In the forum thread about building a flag case, which wood did James choose instead of pine?

> Given passage
>>>>>

Enjoy the wine tasting James and don't hold back, Maree can do the driving!


----------



## jw2170 (Jan 24, 2008)

*Stage 1*

Today I got the jig finished, cut the timber to rough size and cut the end angles on the two side pieces.

Next week, it will be to the router to rout the rebate and the groove for the glass.

The tenon jig was very effective for cutting the angles :dance3:

James


----------



## jw2170 (Jan 24, 2008)

*update*

I have been working on the flag case for a while now and seem to be making some progress.

Went for Queensland walnut instead of the pine.

Made a glue up jig.

Cut to size and routered dados and rabbets.

First glue up yesterday.

Inserted acrylic and glued in bottom.

I have added some photos.

James


----------



## harrysin (Jan 15, 2007)

It's coming along nicely James and your cross-cut jig is obviously working well.


----------



## jw2170 (Jan 24, 2008)

*one more photo*

Gluing the bottom in place.

James


----------



## Dr.Zook (Sep 10, 2004)

Nice work James. Won't be long now.


----------



## xplorx4 (Dec 1, 2008)

Looking good James, I have been so out of pocket lately with projects at church. If I can be of any assistance be sure to let me know.


----------



## jw2170 (Jan 24, 2008)

harrysin said:


> It's coming along nicely James and your cross-cut jig is obviously working well.



Thanks Harry.

The cross cut mitre sled was perfect. The hard part id trying to get the GMC table saw to exactly 45degrees.

This was inspired by the Box Making DVD, by Doug Stowe, I bought.

I hope to make full use of it once I get the flag case finished. :haha:

James


----------



## jw2170 (Jan 24, 2008)

Dr.Zook said:


> Nice work James. Won't be long now.



I hope not, I have to deliver it in July when I visit my Mum, my brother and his family in Grafton NSW.

James


----------



## jw2170 (Jan 24, 2008)

xplorx4 said:


> Looking good James, I have been so out of pocket lately with projects at church. If I can be of any assistance be sure to let me know.


You have already been a great help, thanks Jerry.

James


----------



## jw2170 (Jan 24, 2008)

*almost done*

Today, I cut the hardboard backing for the case - sanded this to fit.

Added some cheating screws to the base and top angle to make sure it hold together.

Routered "feet" in.

Added the first coat of Scandinavian Oil.

Next week end I will add the second coat of oil and fine tune the backing board.

James


----------



## xplorx4 (Dec 1, 2008)

I like it Jim and you have given me some ideas that I will try to incorporate in mine.


----------



## harrysin (Jan 15, 2007)

It's looking good James, one thing that I would have done differently is at the top, instead of a screw I would have put in a couple of splines, very quickly done on the table saw.

<<<<<

> Supplied entries
>>>>>

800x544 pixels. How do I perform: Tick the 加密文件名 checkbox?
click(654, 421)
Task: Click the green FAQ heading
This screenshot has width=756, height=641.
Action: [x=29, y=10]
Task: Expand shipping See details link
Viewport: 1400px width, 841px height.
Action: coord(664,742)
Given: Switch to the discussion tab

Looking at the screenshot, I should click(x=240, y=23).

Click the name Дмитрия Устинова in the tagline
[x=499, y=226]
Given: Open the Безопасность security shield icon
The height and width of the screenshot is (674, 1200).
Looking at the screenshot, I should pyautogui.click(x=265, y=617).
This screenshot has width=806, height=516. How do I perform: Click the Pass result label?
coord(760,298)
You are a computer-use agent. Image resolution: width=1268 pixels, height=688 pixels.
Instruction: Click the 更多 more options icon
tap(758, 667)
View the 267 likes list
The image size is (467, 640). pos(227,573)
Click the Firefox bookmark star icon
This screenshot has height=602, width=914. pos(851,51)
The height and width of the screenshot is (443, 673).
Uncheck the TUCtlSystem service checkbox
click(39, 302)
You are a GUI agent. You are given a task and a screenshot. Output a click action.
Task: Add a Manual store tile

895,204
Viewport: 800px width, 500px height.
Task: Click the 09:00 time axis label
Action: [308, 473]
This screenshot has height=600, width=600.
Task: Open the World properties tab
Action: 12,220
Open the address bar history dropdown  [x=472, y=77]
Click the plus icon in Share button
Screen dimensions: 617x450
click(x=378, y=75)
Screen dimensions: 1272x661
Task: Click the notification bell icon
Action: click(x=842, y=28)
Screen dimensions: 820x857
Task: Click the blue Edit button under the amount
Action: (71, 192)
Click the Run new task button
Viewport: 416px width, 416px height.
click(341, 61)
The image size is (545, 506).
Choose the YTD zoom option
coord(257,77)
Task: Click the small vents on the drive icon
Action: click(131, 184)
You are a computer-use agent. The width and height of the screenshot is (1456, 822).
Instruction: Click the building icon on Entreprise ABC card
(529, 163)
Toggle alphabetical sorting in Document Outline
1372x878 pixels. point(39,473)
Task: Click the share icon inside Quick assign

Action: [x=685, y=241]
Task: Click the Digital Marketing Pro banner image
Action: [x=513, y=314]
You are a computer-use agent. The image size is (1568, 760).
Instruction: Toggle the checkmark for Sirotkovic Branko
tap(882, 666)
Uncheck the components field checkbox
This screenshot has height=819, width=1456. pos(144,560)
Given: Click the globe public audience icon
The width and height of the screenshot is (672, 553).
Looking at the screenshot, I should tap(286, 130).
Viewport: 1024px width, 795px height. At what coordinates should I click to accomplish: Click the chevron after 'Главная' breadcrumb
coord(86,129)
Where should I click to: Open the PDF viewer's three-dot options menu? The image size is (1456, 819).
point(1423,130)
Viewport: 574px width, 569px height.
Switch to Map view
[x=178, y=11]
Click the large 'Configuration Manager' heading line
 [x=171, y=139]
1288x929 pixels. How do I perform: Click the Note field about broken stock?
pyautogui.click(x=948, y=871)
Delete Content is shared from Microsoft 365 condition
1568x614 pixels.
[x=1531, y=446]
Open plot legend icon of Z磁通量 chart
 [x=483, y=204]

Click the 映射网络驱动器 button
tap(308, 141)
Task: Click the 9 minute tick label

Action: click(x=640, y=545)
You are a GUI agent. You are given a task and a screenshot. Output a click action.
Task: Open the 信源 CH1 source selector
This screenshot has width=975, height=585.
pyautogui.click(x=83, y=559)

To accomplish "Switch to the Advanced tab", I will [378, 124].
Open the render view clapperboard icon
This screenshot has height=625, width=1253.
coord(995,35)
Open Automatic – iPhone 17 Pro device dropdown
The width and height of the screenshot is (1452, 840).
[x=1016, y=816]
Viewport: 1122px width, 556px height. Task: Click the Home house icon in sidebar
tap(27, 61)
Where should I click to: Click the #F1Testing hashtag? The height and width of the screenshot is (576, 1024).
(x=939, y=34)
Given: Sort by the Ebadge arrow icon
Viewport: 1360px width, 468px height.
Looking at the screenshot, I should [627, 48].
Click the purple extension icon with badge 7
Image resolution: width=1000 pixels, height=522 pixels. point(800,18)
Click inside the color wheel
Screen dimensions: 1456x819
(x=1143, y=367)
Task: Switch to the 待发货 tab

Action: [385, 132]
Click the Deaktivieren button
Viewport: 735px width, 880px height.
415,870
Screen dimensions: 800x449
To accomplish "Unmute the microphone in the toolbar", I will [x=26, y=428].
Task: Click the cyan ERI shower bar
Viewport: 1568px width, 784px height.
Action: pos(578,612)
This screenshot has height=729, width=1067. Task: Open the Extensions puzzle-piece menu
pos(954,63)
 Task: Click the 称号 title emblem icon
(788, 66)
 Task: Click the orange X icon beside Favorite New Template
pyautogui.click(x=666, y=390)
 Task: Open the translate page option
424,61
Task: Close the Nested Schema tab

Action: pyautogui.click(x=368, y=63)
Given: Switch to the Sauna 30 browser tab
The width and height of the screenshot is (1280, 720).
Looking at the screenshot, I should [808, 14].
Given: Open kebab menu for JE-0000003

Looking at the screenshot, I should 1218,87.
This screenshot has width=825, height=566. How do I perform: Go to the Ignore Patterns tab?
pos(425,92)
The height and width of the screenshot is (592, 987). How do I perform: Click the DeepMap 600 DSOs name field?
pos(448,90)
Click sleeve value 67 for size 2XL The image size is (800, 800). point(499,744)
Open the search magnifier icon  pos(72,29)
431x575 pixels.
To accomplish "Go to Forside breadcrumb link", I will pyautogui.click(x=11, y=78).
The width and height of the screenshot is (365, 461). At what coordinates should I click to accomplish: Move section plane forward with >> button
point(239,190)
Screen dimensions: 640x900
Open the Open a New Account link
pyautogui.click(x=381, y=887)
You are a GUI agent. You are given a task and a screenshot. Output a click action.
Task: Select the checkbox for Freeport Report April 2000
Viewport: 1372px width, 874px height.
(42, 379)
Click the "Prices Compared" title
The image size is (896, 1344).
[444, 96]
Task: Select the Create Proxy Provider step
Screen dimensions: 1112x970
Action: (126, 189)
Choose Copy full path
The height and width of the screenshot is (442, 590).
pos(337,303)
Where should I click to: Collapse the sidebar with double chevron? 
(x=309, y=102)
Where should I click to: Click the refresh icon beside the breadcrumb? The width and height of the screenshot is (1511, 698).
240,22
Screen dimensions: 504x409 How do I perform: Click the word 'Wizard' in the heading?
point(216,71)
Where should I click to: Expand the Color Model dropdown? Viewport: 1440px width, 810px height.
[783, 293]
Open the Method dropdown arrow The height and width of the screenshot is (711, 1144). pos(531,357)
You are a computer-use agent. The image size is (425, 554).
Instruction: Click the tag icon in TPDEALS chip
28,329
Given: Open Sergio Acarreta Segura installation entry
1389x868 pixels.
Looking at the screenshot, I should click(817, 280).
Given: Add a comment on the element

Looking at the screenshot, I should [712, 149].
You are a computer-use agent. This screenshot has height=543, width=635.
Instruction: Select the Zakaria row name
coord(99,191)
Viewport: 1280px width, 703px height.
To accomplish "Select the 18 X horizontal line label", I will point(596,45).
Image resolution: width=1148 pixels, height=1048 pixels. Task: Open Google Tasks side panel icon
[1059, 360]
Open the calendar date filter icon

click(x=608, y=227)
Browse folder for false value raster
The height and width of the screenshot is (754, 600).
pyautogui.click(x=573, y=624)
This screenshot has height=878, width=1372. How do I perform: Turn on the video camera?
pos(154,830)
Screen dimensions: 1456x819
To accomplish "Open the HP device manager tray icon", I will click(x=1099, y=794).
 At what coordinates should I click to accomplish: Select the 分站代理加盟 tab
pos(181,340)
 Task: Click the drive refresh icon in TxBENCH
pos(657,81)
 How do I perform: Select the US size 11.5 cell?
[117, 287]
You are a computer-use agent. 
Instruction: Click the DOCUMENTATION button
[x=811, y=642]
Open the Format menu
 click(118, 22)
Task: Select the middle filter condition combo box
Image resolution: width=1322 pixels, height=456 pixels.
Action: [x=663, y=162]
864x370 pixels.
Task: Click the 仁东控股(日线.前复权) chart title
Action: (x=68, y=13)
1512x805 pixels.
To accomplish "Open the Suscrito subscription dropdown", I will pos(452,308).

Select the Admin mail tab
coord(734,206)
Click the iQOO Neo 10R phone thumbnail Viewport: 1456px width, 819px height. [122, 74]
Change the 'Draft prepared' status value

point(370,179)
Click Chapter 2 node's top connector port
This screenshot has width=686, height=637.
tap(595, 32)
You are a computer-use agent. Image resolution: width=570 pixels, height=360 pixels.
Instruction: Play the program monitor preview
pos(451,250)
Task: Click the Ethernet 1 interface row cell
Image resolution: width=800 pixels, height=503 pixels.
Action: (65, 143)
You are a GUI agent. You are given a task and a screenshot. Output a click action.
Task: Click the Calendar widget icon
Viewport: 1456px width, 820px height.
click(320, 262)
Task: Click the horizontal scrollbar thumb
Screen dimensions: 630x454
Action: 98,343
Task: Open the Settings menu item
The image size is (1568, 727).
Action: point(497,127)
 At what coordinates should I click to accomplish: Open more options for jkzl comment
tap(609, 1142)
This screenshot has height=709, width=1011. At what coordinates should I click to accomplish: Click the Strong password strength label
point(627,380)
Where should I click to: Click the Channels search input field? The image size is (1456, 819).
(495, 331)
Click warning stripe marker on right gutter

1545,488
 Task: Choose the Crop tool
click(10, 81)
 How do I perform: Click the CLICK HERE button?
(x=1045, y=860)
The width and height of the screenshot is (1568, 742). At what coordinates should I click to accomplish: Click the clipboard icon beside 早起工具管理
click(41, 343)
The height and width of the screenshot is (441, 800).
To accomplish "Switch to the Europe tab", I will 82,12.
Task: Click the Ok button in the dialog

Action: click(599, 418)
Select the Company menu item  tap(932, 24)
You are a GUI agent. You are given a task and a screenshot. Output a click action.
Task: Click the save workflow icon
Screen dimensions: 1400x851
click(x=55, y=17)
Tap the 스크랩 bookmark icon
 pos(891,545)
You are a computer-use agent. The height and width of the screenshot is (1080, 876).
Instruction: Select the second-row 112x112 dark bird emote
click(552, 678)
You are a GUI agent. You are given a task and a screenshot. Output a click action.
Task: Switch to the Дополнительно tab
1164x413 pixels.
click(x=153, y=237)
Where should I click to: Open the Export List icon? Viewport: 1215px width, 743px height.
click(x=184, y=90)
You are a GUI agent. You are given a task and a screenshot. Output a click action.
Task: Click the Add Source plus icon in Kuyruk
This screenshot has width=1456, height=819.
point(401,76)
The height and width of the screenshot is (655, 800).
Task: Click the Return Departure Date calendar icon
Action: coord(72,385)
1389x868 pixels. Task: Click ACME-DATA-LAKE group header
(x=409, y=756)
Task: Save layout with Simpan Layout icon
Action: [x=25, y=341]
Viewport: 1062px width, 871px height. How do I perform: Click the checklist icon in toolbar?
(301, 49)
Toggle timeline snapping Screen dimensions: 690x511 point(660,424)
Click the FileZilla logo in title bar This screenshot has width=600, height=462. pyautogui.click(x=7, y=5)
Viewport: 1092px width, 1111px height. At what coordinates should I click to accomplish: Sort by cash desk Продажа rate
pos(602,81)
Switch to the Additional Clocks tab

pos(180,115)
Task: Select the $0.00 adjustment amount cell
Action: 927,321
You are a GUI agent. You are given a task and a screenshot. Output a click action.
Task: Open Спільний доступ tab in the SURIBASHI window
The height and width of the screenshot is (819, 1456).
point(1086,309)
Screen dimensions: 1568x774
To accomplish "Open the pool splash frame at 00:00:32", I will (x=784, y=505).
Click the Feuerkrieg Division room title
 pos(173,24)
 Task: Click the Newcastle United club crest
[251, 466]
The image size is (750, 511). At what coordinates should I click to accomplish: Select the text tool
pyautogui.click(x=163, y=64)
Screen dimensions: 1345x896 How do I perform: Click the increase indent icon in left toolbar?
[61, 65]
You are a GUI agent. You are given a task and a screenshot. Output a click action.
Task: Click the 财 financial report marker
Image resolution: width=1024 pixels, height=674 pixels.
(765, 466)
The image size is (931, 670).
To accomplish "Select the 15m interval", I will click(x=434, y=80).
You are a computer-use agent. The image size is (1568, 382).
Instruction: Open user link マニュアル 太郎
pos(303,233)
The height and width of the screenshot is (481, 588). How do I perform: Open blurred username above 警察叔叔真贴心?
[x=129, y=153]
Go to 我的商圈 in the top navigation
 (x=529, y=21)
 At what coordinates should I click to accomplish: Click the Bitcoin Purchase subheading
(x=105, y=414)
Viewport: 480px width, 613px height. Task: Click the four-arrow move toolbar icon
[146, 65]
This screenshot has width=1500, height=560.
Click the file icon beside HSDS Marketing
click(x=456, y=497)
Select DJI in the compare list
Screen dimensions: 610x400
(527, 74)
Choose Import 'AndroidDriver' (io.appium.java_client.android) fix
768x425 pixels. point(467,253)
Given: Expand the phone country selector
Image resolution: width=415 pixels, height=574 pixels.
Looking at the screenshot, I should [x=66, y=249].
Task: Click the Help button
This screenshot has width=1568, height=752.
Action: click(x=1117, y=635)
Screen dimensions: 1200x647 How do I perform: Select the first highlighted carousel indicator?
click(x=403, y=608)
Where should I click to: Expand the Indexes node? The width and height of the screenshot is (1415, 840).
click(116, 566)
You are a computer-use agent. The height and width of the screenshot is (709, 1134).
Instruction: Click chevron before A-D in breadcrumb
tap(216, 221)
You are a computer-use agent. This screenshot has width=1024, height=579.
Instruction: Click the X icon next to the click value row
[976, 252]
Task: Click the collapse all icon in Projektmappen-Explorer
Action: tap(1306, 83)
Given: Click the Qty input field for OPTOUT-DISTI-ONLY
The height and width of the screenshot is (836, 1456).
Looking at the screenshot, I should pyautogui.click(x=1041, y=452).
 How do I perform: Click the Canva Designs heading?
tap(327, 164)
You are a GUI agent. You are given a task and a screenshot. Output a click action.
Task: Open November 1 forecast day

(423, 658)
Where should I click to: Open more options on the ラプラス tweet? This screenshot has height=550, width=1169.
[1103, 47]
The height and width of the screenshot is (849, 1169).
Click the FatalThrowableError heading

<<<<<

> Answer to this exercise
Queensland walnut